Task requirements:
1. Rewrite the passage of the Ashlee Simpson article starting at "As what, exactly?" and ending at "lip-synching pop star.", renaming "telegenic" as "photogenic".
2. Please decide whether each statement agrees with the Ashlee Simpson article, and give yes or no with the deciding words quoted. (a) The video file was 60 seconds long. (b) The prerecorded vocals that played came from the song she was performing. (c) Her band left the stage along with her.
3. Carry the Ashlee Simpson article forward from its final sentence.

Provided text:
* START *

The Rap Against Rockism By KELEFA SANNEH
BAD news travels fast, and an embarrassing video travels even faster. By last Sunday morning, one of the Internet's most popular downloads was the hours-old 60-second .wmv file of Ashlee Simpson on "Saturday Night Live." As she and her band stood onstage, her own prerecorded vocals - from the wrong song - came blaring through the speakers, and it was too late to start mouthing the words. So she performed a now-infamous little jig, then skulked offstage, while the band (were a few members smirking?) played on. One of 2004's most popular new stars had been exposed as. ...
As what, exactly? The online verdict came fast and harsh, the way online verdicts usually do. A typical post on her Web site bore the headline, "Ashlee you are a no talent fraud!" After that night, everyone knew that Jessica Simpson's telegenic sister was no rock 'n' roll hero - she wasn't even a rock 'n' roll also-ran. She was merely a lip-synching pop star.

* END *

Data segment:
* START *

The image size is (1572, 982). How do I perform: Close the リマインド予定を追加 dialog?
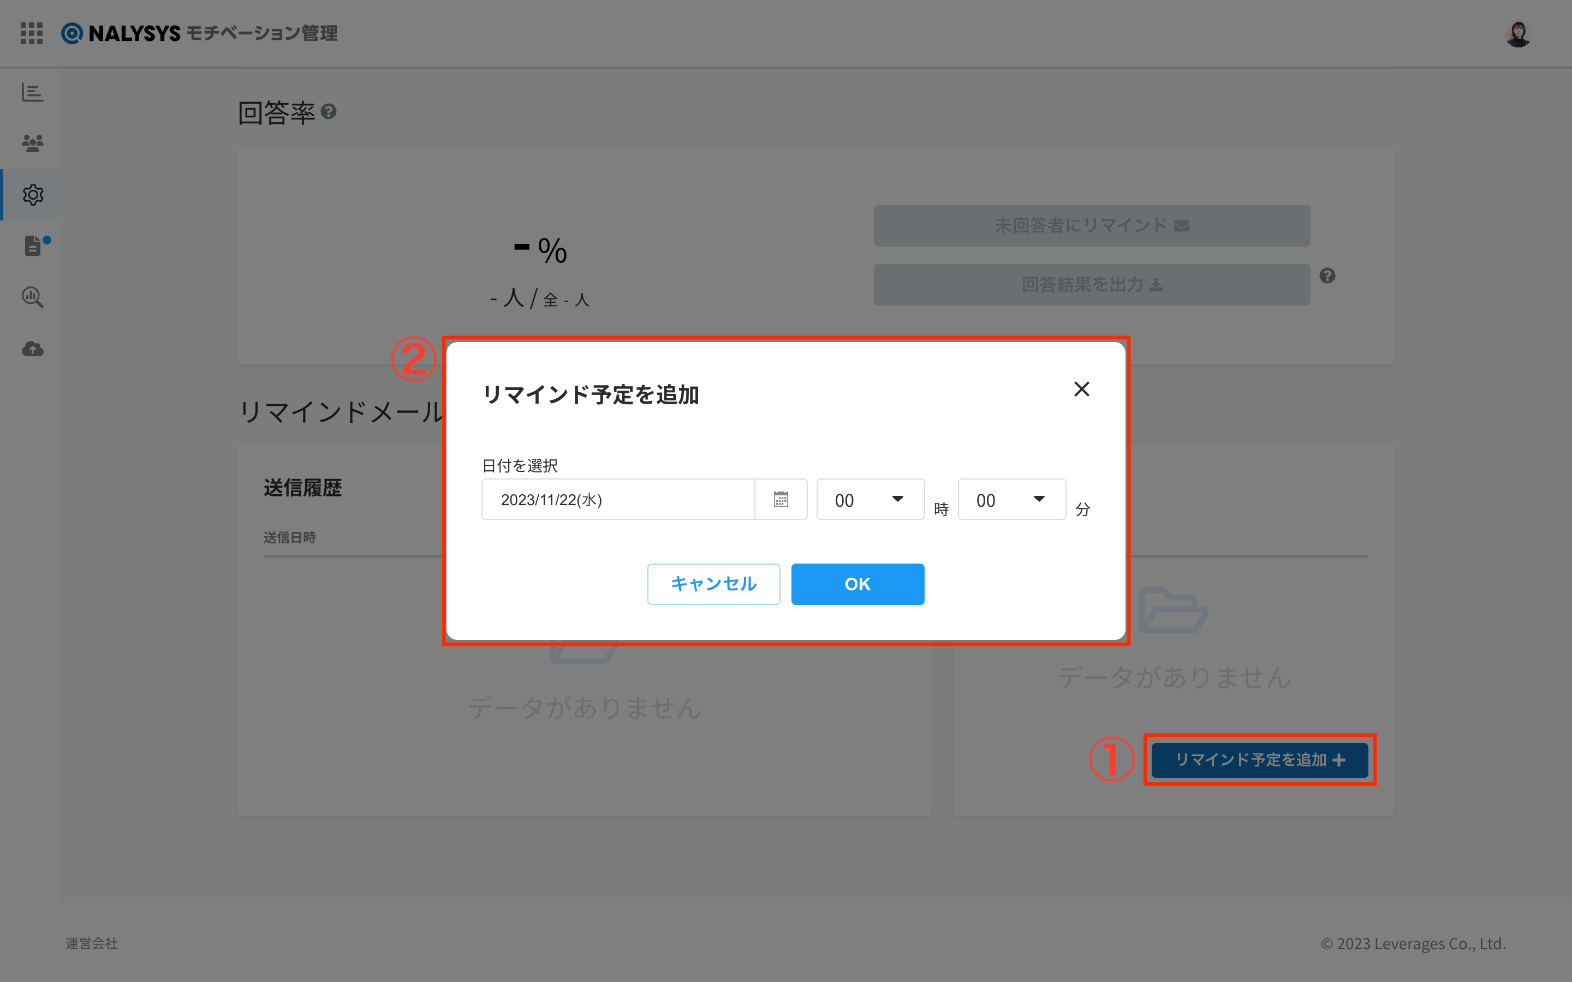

* END *

Results:
1.
As what, exactly? The online verdict came fast and harsh, the way online verdicts usually do. A typical post on her Web site bore the headline, "Ashlee you are a no talent fraud!" After that night, everyone knew that Jessica Simpson's photogenic sister was no rock 'n' roll hero - she wasn't even a rock 'n' roll also-ran. She was merely a lip-synching pop star.

2.
(a) Yes: "the hours-old 60-second .wmv file of Ashlee Simpson on "Saturday Night Live.""
(b) No: "her own prerecorded vocals - from the wrong song - came blaring through the speakers"
(c) No: "then skulked offstage, while the band (were a few members smirking?) played on."

3.
Music critics have a word for this kind of verdict, this knee-jerk backlash against producer-powered idols who didn't spend years touring dive bars. Not a very elegant word, but a useful one. The word is rockism, and among the small but extraordinarily pesky group of people who obsess over this stuff, rockism is a word meant to start fights. The rockism debate began in earnest in the early 1980's, but over the past few years it has heated up, and today, in certain impassioned circles, there is simply nothing worse than a rockist.
A rockist isn't just someone who loves rock 'n' roll, who goes on and on about Bruce Springsteen, who champions ragged-voiced singer-songwriters no one has ever heard of. A rockist is someone who reduces rock 'n' roll to a caricature, then uses that caricature as a weapon. Rockism means idolizing the authentic old legend (or underground hero) while mocking the latest pop star; lionizing punk while barely tolerating disco; loving the live show and hating the music video; extolling the growling performer while hating the lip-syncher.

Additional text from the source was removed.